Representative pictures of the turbidity of selenite cystine broth, a selective enrichment medium. Different levels of growth represent fecal burdens of Salmonella enterica serovar Typhimurium in gut leakage models of ATB (A) and DSS (B) with oral administration of Lactobacillus rhamnosus L34 1 day prior to administration of Salmonella enterica serovar Typhimurium. Only pictures 24 h after Salmonella enterica serovar Typhimurium administration are shown.

FIG 7

Cytokines in the supernatants of Caco-2 and HT-29 cells after incubation with Lactobacillus rhamnosus L34-conditioned medium, with or without heat-killed bacteria (Salmonella enterica serovar Typhimurium or Klebsiella pneumoniae). Independent experiments were performed in triplicate.

FIG 8

Salmonella-induced IL-8 production from colonic epithelial cells (Caco-2 and HT-29) after incubation with conditioned medium from L. rhamnosus L34 (LCM) that was treated by heat exposure (A and B), enzyme digestion (C and D), and fractionation (E and F). Independent experiments were performed in triplicate.

FIG 9

Klebsiella-induced IL-8 production from colonic epithelial cells (Caco-2 and HT-29) after incubation with conditioned medium from L. rhamnosus L34 (LCM) that was treated by heat exposure (A and B), enzyme digestion (C and D), and fractionation (E and F).
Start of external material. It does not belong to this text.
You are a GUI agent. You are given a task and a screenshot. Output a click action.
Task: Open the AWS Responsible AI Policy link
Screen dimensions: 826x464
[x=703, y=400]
Independent experiments were performed in triplicate.

FIG 10

Induction of phosphorylated NF-κB (p-NF-κB) and TLR4 expression in colonic epithelial cells (Caco-2 and HT-29) after incubation with conditioned medium from L. rhamnosus L34 (LCM) and administration of heat-killed Salmonella (A to D) and Klebsiella (E to H) bacteria. Independent experiments were performed in triplicate.